We propose using phase-encoding gradients after radiofrequency (RF) excitation to spatially encode unwanted signals originating from outside of the selected single voxel.

Methods:

Phase-encoding gradients were added to a standard single voxel point-resolved spectroscopy (PRESS) sequence which selects a 2 × 2 × 2 cm3 voxel. Subsequent spatial Fourier transform was used to encode outer volume signals. Phantom and in vivo experiments were performed using both phase-encoded PRESS and standard PRESS at 7 Tesla. Quantification was performed using fitting software developed in-house.

Results:

Both phantom and in vivo studies showed that spectra from the phase-encoded PRESS sequence were relatively immune from contamination by oil signals and have more accurate quantification results than spectra from standard PRESS spectra of the same voxel.

Conclusion:

The proposed phase-encoded single-voxel PRESS method can significantly suppress outer volume signals that may appear in the spectra of standard PRESS without increasing RF power deposition.

1.Introduction

Single-voxel magnetic resonance spectroscopy (MRS) is a powerful tool for non-invasive study of brain chemistry and has been widely applied to detecting metabolic changes in brain tumors [6,14], metabolic and neurodegenerative diseases [7,22], and a range of mental illnesses [4,1517,21,23]. By constraining signal detection to a pre-defined region, single voxel MRS provides information from a uniquely selected anatomical region. Within the spatially localized region, B0 and B1 field inhomogeneities can also be greatly reduced. This is important at high magnetic field strengths which are usually associated with high B0 and B1 field inhomogeneities.

The significantly increased B0 and B1 field inhomogeneities at high magnetic field strengths, such as 7 Tesla, have several detrimental effects on single voxel MRS. Although the B1 inhomogeneity within the selected voxel can be fairly uniform when localized to a small region, large B1 inhomogeneities over a large spatial distance [3] prevents effective outer volume suppression using additional radio frequency (RF) pulses and spoiler gradients. In addition, at high field, using many RF pulses for outer volume suppression (OVS) can quickly exceed specific absorption rate (SAR) limits set by International Electrotechnical Commission and the US Food and Drug Administration [24]. As a result, the use of RF pulses for OVS is completely avoided in many applications of single voxel MRS at 7 Tesla [12,19]. The large B0 and B1 inhomogeneity outside the selected voxel at high magnetic fields means that RF-based lipid suppression techniques cannot be universally effective because of the large variations in flip angles and large intrinsic susceptibility shifts at high magnetic field.

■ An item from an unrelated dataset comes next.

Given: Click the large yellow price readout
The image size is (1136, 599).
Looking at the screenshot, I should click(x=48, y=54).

Although single voxel MRS without additional OVS has proven to be highly successful in certain brain locations [2,12,19], for many applications outer volume signals especially extracranial lipids can dominate the spectra and make spectral interpretation and quantification difficult [11,25]. This is due to the imperfect slice profile used in volume localization methods such as point resolved spectroscopy (PRESS) or stimulated echo acquisition mode (STEAM) [10,18], which cause signals from tissue close to the voxel of interest (VOI) to be excited or refocused to a certain extent. If the surrounding tissue of the selected VOI contains a much stronger signal (e.g. extracranial lipid), or features very different from those of the selected VOI (e.g. a focal lesion due to tumor or stroke vs. healthy tissue), the reconstructed spectra may include significant spectral interference from outside the VOI and may even be dominated by artifacts.

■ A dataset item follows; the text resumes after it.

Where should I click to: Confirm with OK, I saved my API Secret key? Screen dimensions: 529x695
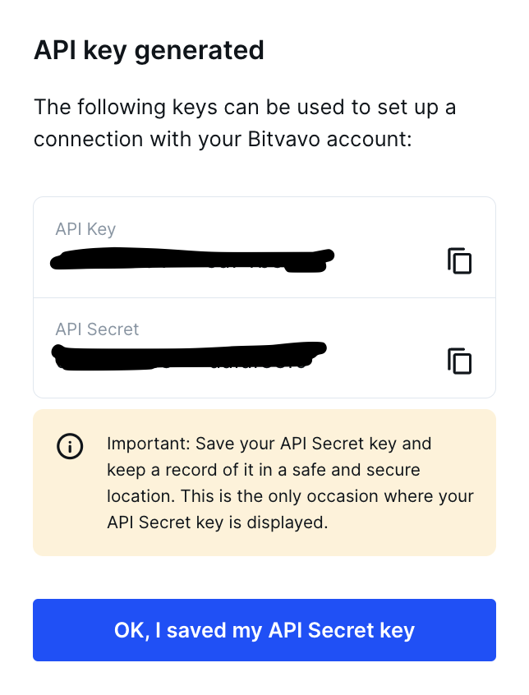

Here, we propose to add phase encoding gradients to a standard single-voxel PRESS sequence to suppress outer volume signals at 7 Tesla without the need to increase SAR. Briefly, this method requires placing phase-encoding gradients after the excitation and refocusing pulses in the PRESS sequence. Through spatial Fourier Transform (FT) with respect to the phase encoding gradients, signals are spatially restored to their source locations and the outer volume signals are thus suppressed in the reconstructed spectrum corresponding to the VOI. Essentially, this technique acquires a spectroscopic image of a pre-selected small voxel. In order to keep the acquisition time unchanged, phase encoding steps in phase-encoded single-voxel PRESS was set to the same number of averages in standard single-voxel PRESS. Because the spatial resolution of the phase encoding gradients is the same as the size of the selected single voxel, signal to noise ratio (SNR) after adding the phase encoding gradients is basically unchanged as discussed previously [5].

2.Materials and methods

2.1.Pulse sequence

Figure 1 displays the phase-encoded PRESS sequence. Two-dimensional phase encoding gradients were added in the left-right and anterior-posterior directions after the spoiling gradients of the second refocusing pulse in a standard PRESS sequence [1]. Amplitude-modulated excitation and refocusing RF pulses were used: the 90° excitation pulse and 180° refocusing pulses had a duration of 4.5 ms and 8.0 ms, full width at half maximum bandwidth of 3.1 kHz and 2.0 kHz [1], respectively. The slice-selection gradient for the excitation and the two refocusing pulses were in the coronal, sagittal, and axial directions. Because of the SAR limitation, no OVS pulses were used. Due to time limitations, two-dimensional phase encodings were used for all tests performed in this study. The gradient table was computed based on the total encoded spatial area, spatial resolutions, and phase-encoding gradient durations. Water suppression was accomplished by eight variable-power RF pulses with optimized relaxation delays (VAPOR) [26] before the PRESS sequence block. Each of the eight pulses was a sinc-Gaussian pulse lasting 9 ms and with a 310 Hz bandwidth.

Fig. 1.

Schematics of the phase-encoded PRESS pulse sequence. Nine steps of phase-encoding gradients (red) were added in the left-right and anterior-posterior directions. RF: radio frequency; FID: free induction decay; TE: echo time.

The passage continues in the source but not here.